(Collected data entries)
>>>
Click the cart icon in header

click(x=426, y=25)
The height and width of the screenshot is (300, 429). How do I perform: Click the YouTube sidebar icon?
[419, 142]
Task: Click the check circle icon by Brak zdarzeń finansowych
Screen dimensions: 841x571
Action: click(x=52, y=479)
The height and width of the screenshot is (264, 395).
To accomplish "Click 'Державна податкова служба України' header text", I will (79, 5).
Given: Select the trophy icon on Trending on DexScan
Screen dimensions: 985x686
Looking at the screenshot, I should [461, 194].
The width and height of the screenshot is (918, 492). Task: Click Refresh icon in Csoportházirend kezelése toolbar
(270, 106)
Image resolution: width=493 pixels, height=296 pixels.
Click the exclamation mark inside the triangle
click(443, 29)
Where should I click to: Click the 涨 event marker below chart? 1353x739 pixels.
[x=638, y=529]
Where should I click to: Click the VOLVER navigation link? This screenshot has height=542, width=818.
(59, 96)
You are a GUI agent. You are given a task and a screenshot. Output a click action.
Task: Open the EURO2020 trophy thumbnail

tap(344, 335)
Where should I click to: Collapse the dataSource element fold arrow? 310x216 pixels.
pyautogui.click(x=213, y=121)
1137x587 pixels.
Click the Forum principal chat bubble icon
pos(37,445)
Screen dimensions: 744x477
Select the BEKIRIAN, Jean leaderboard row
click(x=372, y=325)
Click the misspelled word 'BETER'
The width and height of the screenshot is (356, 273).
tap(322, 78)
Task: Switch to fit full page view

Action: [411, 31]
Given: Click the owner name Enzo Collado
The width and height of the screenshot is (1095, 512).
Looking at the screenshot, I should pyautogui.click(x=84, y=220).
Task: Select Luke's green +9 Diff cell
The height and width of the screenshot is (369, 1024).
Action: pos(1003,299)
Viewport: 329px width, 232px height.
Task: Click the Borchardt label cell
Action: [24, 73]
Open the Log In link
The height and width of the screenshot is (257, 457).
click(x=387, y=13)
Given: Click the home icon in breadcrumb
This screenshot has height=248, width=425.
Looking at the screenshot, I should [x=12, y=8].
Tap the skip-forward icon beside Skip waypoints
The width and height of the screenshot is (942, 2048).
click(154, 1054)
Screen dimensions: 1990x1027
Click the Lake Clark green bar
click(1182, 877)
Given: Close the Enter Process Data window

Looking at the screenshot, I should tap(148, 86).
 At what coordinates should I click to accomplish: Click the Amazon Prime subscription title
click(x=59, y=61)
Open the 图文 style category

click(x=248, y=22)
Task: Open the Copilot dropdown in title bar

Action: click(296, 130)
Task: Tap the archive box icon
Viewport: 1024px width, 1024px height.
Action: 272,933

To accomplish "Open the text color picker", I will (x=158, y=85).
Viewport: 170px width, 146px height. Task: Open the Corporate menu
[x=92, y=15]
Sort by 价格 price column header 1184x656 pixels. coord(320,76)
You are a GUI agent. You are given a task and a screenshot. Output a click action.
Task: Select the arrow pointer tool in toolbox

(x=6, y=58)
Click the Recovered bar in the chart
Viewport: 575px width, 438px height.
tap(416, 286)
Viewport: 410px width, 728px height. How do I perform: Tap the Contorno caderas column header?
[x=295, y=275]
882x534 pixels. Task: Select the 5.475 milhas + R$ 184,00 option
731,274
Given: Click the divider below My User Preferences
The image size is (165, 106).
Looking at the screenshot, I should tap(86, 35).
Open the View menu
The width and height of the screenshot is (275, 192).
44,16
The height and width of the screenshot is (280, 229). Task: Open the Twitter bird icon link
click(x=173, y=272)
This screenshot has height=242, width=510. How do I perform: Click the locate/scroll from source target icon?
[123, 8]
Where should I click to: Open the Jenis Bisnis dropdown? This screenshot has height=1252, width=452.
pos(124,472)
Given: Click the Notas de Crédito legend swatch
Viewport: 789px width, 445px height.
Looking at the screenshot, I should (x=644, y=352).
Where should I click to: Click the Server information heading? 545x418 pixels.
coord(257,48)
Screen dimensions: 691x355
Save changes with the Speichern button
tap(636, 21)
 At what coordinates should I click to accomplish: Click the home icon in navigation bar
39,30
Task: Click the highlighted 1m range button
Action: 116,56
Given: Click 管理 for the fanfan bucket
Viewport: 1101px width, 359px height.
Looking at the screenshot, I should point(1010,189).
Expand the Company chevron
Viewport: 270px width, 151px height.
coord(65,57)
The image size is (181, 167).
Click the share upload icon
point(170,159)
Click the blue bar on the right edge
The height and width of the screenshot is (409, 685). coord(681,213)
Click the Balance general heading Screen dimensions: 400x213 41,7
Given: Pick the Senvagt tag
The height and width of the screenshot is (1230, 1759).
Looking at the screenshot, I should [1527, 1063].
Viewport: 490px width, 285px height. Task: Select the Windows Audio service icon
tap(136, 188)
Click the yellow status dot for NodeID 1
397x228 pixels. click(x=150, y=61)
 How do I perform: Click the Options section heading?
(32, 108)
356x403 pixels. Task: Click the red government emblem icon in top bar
<<<
→ TASK GOAL
Repeat exactly the lines above from the one with "Click the Recovered bar in the chart" up to and including the one with "Given: Click the divider". No other line belongs in the reply.

→ OUTPUT FOR THIS EXERCISE
Click the Recovered bar in the chart
Viewport: 575px width, 438px height.
tap(416, 286)
Viewport: 410px width, 728px height. How do I perform: Tap the Contorno caderas column header?
[x=295, y=275]
882x534 pixels. Task: Select the 5.475 milhas + R$ 184,00 option
731,274
Given: Click the divider below My User Preferences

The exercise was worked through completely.